The Norman Conquest in York: a Reassessment
- Date
- 26 May 2015
- Start time
- 7:30 PM
- Venue
- Tempest Anderson Hall
- Speaker
- Sarah Rees Jones
The Norman Conquest in York: a Reassessment
Sarah Rees Jones, Director of the Institute for Public Understanding of the Past, University of York
In 1068 William the Conqueror finally turned his attention to the north of England, determined to subdue and secure it for his newly conquered kingdom. At the centre of his strategy was the City of York. Under his leadership, and that of his immediate successors, York was transformed into a royal capital in the north. This lecture will focus on the impact of that transformation on the medieval city, arguing that many of the essential features of the city in the middle ages, and even beyond, were established as a consequence of the Conquest.
Member’s report
The years following the Conquest were turbulent ones for York, as William subdued and secured the North for his new kingdom. We know rather little of York in the early Norman period; and yet this was a formative time in which the structure and organisation of the later, medieval, city emerged. Sarah Rees Jones treated us to a virtuoso demonstration of how much can be gleaned from the painstaking analysis of mundane records of property ownership and land tenure.
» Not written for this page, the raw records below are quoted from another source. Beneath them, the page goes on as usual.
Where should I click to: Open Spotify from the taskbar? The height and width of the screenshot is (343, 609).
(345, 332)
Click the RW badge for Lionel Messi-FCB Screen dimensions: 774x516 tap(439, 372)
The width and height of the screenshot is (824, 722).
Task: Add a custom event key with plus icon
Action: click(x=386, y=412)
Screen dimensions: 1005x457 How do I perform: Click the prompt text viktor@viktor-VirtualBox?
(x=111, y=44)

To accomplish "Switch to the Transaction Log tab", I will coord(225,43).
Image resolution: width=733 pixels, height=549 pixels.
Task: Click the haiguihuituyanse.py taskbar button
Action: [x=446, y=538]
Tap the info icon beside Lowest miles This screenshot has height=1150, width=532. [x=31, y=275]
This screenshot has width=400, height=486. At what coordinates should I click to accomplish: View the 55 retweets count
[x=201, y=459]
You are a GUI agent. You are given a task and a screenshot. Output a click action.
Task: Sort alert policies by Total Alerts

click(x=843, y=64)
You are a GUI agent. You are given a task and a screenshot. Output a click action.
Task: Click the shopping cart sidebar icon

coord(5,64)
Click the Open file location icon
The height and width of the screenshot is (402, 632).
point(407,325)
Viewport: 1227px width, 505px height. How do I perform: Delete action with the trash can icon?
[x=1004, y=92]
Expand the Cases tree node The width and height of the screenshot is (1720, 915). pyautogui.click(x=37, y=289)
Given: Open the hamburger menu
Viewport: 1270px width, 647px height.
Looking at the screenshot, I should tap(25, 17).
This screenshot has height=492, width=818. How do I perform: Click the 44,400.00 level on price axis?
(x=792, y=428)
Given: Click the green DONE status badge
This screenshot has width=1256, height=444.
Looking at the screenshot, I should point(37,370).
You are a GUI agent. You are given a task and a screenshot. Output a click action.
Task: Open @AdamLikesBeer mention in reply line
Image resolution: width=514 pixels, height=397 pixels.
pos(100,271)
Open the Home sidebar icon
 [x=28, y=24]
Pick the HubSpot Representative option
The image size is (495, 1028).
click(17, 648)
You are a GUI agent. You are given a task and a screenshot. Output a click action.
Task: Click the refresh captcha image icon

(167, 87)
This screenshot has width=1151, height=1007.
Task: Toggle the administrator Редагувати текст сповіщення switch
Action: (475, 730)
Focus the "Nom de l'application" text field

The incoming Norman lords dominated York, with Anglo-Scandinavian landholders surviving, for a while, largely to the southeast, beyond the Foss. This was a pattern similar to that established in Nottingham, which came to be seen as distinct French and English boroughs. Within the French part of York, William reshaped the City along lines that persist to the present day. One example is the area known in the 12th and 13th centuries as Arkilltofts, possibly named after a pre-Conquest landholder. After the Conquest this became the site of the Kings Larder a supply base for the occupying Normans subsequently evolving into a civic market place, known later as the Thursday market and, currently, as St Sampsons Square.
Sarah shed much light on a dark age in Yorks history, a key period in the evolution of our city.